═══ SUPPLIED INFORMATION

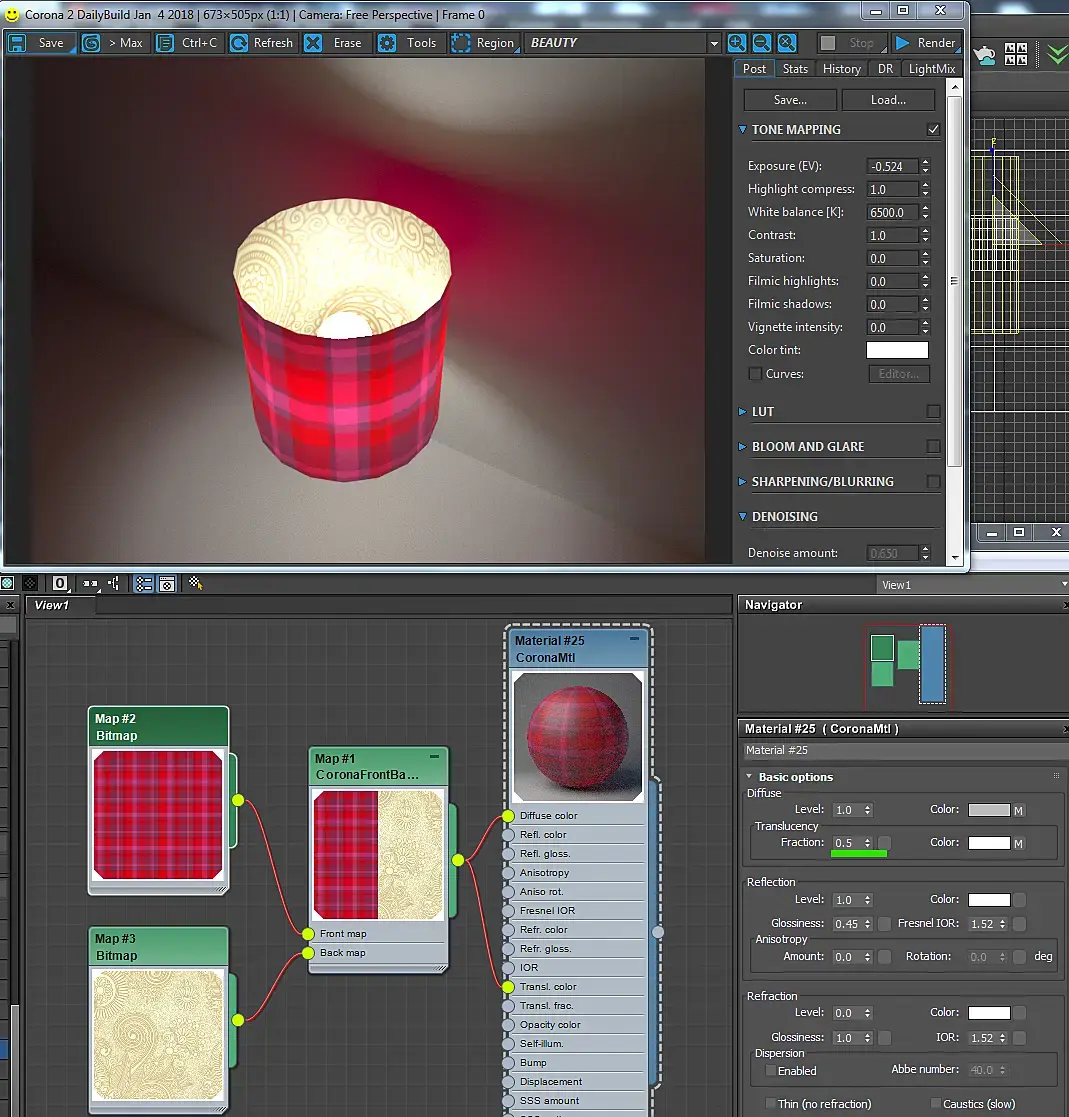Open the LightMix tab

click(x=931, y=69)
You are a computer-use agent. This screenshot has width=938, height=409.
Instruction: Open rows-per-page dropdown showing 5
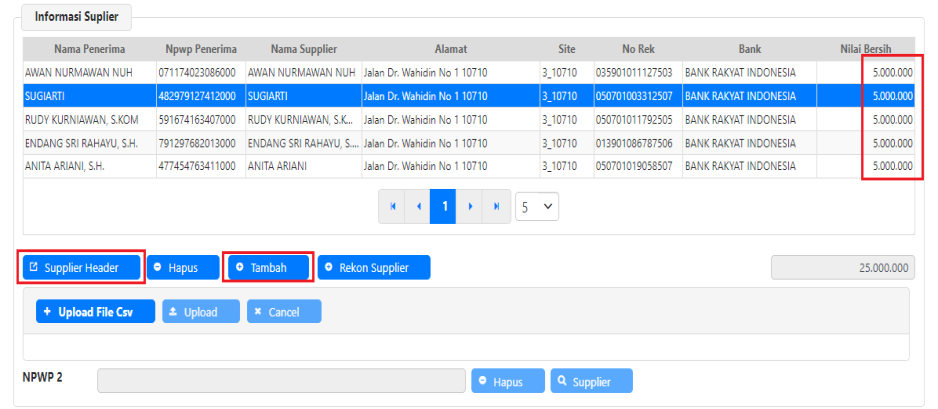pos(537,207)
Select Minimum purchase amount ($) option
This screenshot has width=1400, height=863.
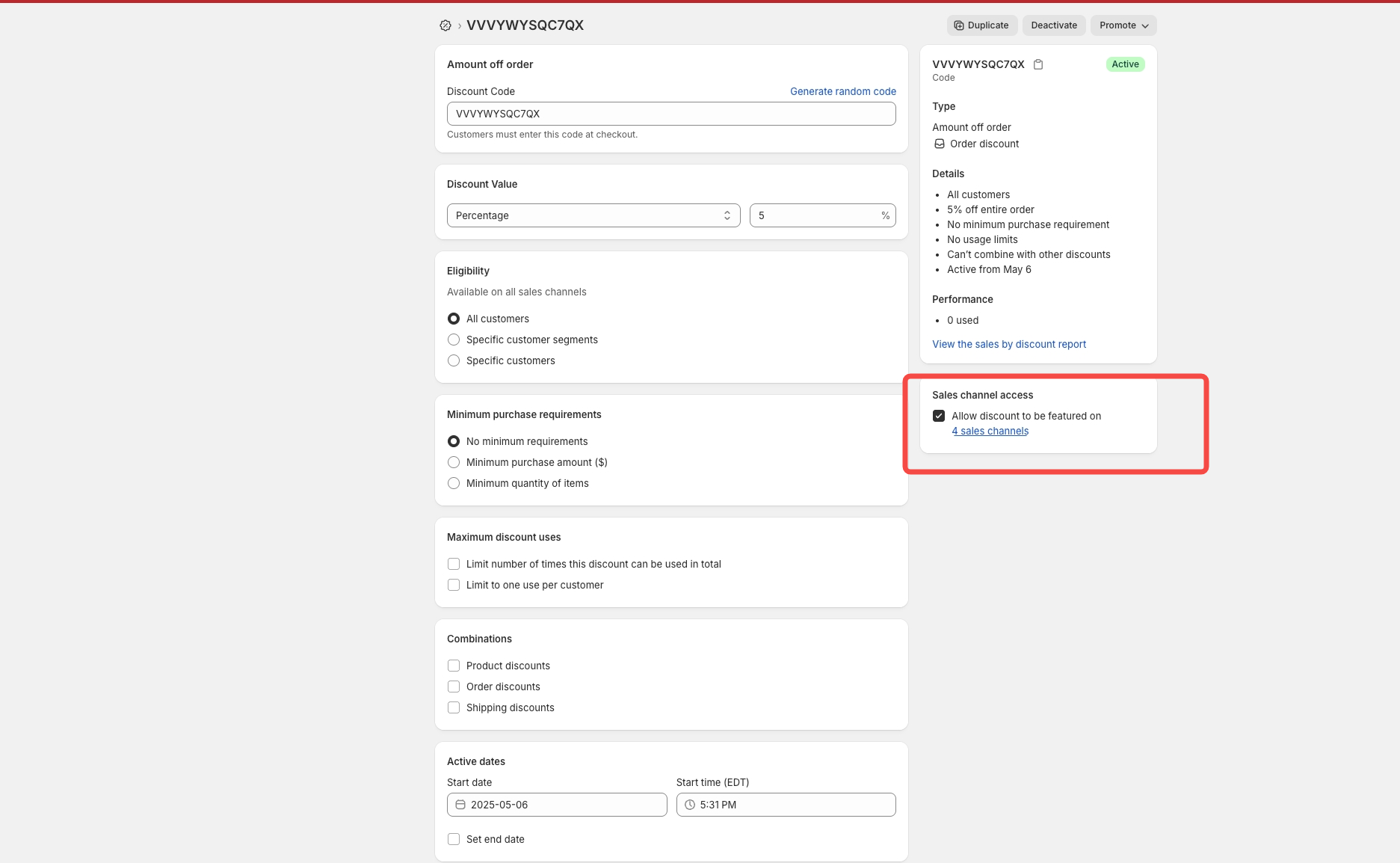(454, 462)
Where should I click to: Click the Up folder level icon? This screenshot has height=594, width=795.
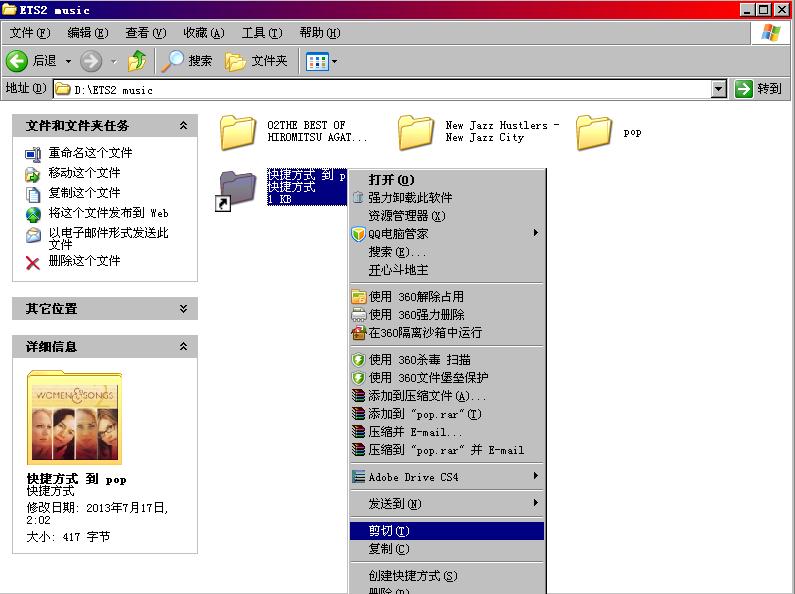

══════

EXERCISE DIRECTIONS: Reproduce the records above with every occurrence of "screenshot" changed to "image" and everything else left intact. Omit the pictures.

ANSWER TO THE EXERCISE:
Open the LightMix tab

click(x=931, y=69)
You are a computer-use agent. This image has width=938, height=409.
Instruction: Open rows-per-page dropdown showing 5
pos(537,207)
Select Minimum purchase amount ($) option
This image has width=1400, height=863.
(454, 462)
Where should I click to: Click the Up folder level icon? This image has height=594, width=795.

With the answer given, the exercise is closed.